Keflavik International helps bring a warm front into Reykjavik with passenger levels into Iceland’s main gateway 11 years ahead of schedule

Isavia, Iceland’s national airport company and air navigation service provider, has forecast that Reykjavik Keflavik International Airport (KEF) will “significantly exceed” 10 million passengers in 2018, according to commercial director Hlynur Sigurdsson. The forecast is in fact around 11 years ahead of schedule, according to Isavia’s most recent masterplan, launched in early 2016 with the aim of handling around 14 million travellers by 2040, including roughly 6 million sixth freedom passengers.


Summary:

  • Reykjavik’s Keflavik International Airport expects to handle 10 million passengers in 2018, 11 years ahead of its most recent master plan forecasts;
  • A third runway, new passenger terminal and high speed rail (HSR) link to downtown Reykjavik will prepare the airport for future demand;
  • Stabilisation of tourist growth and transfer passengers may give Isavia the time it needs to initiate new capacity building measures.

Fast-forward only two years and KEF has seen growth far outpacing the airport company’s earlier predictions of reaching just six million passengers by 2018. According to data from CAPA – Centre for Aviation, the main air gateway to Iceland registered 56 consecutive months of double digit year-on-year passenger growth from Aug-2013 to Mar-2018, with total traffic more than doubling from 2014 to 2017.

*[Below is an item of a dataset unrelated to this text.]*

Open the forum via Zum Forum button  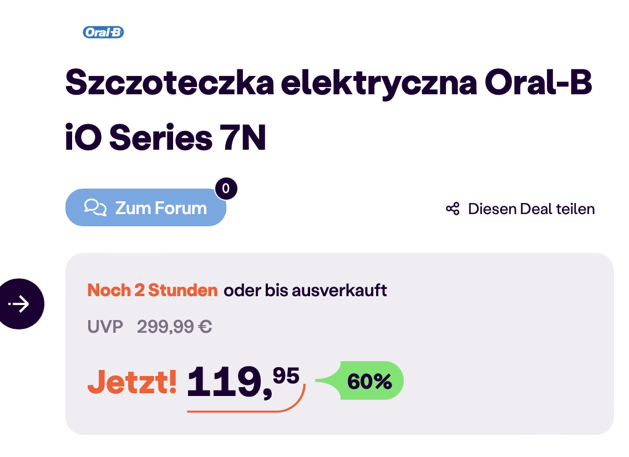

Looking at monthly traffic in more detail, larger passenger jumps tend to be seen in the shoulder and off-season periods, as travellers take advantage of cheaper airfare, hotel and in country travel expenses despite the chilly winter months and try to avoid congested (and more expensive) peak summer periods.

KEF handled 8.7 million passengers in 2017, including over two million visitor arrivals, and is on track to reach the 10 million mark this year, with passenger traffic up 15.1% to date in May-2018.

CHART – Strong passenger growth since 2010 will require an acceleration of capacity building projects moving forwardSource: CAPA – Centre for Aviation and Reykjavik Keflavik Airport

This result is reflected not the least in Keflavík Airport more than doubling direct connections served in the last five years, according to statistics from Isavia and ACI Europe. Major markets such as Dallas/Fort Worth, Chicago, Miami, Nice, Riga, Mallorca, Berlin Tegel and Budapest, to name but a few, have been added to the map in the past two years, with upcoming destinations including direct services to Rome and Delhi in 2018 served by Norwegian and WOW air respectively.

CHART – US passengers account for one third of seats to IcelandSource: CAPA – Centre for Aviation and OAG (data: w/c 16-Jul-2018)

Air travel has continued to rebound since the collapse of the world banking system in 2008, with increased demand supported by two strong local carriers: national carrier Icelandair and low cost airline WOW air, which account for nearly 80% of seat capacity. Greater Reykjavík and Southern peninsular comprise a local population of around 240,000 and as the most sparsely populated country in Europe, Iceland’s population totals roughly 350,000.

Isavia chief executive Bjorn Oli Hauksson said in Jan-2018 the company intends to invest around USD1 billion at Keflavik Airport over the next seven to eight years, commenting it is “just a matter of time” before the airport presents firm expansion details. Highlights of Isavia’s 2016 master plan include construction of a third 2500m runway and associated apron/taxiway expansion and construction of a new terminal in addition to ongoing passenger terminal expansion, to be completed over multiple phases.

VIEW Isavia’s full masterplan for Keflavik International Airport: Isavia Masterplan 2015-2040

The plan also outlined development of a new HSR connection between Keflavik Airport and Reykjavik’s city centre. Situated 50 km southwest of Reykjavík near the edge of Suðurnes (South peninsular), journey times between KEF and the city will takw up to 20 minutes, according to project development company Fluglestin, with terminus at Reykjavik’s current BSÍ bus station.

Though there is some cause for haste in these projects, we are not likely to see the same remarkable growth spikes compared with that of the previous three years. Iceland’s Arion Bank economic outlook 2018-2020 for example anticipates Iceland’s tourism industry, having increased almost five-fold since 2010, will see growth slow to between 4% and 6% out to 2020. Incidentally, tourist arrivals show a 5.5% increase to year to date up to May-2018.

Such a “deceleration” may be a blessing in disguise, as it gives Isavia time not only to expand airport capacity but also develop sustainable tourism practices and bolster environmental awareness on the impact of tourism in collaboration with Icelandic tourism bodies.